**EXERCISE**.
Would you print, word for word, only the lines running from the line with "Given: Toggle the network filter funnel icon" to the last line of the entries, without the pictures?

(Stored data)

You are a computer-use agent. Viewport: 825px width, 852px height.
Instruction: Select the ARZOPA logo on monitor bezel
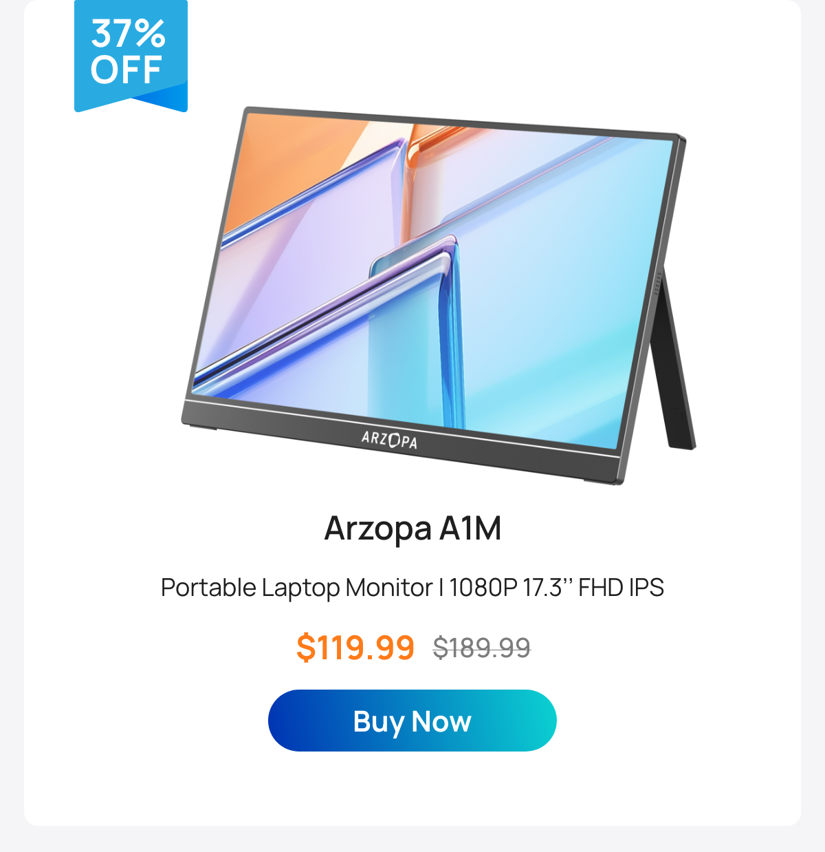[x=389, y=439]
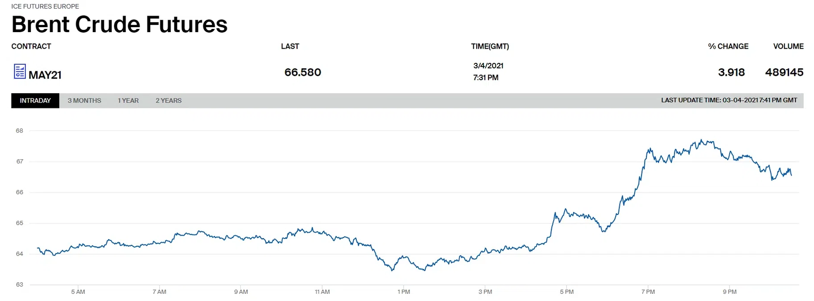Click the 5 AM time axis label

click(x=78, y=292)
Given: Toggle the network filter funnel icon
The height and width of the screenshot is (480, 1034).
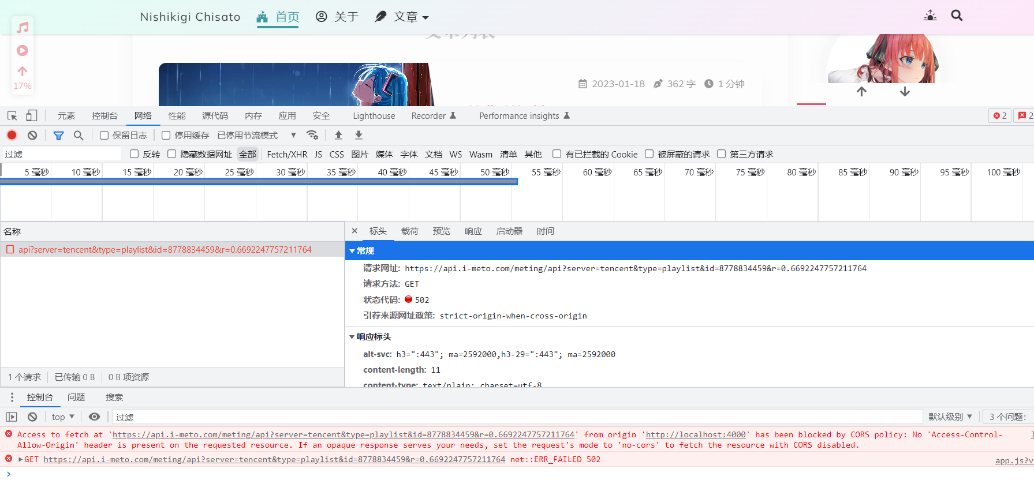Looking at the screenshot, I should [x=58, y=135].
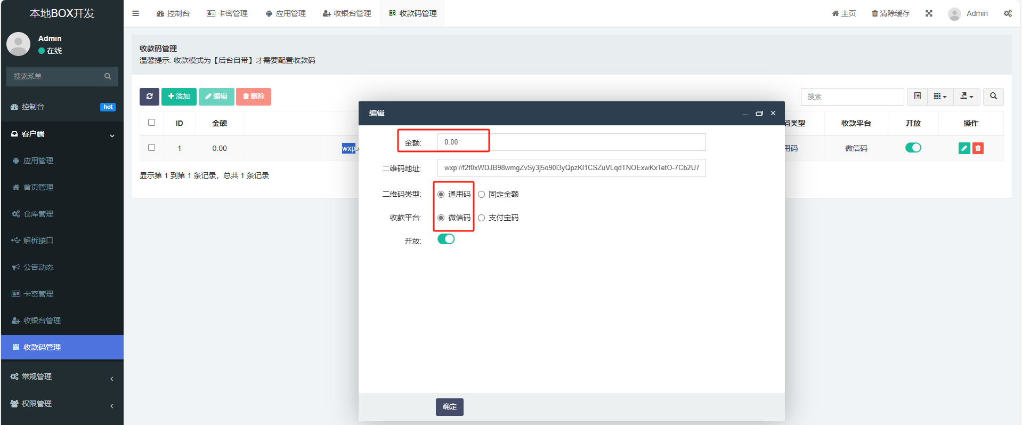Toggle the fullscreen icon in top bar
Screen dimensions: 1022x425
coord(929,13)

**TASK ANSWER**.
Given: Toggle the network filter funnel icon
The height and width of the screenshot is (480, 1034).
Looking at the screenshot, I should [x=58, y=135].
Toggle the fullscreen icon in top bar
Screen dimensions: 1022x425
coord(929,13)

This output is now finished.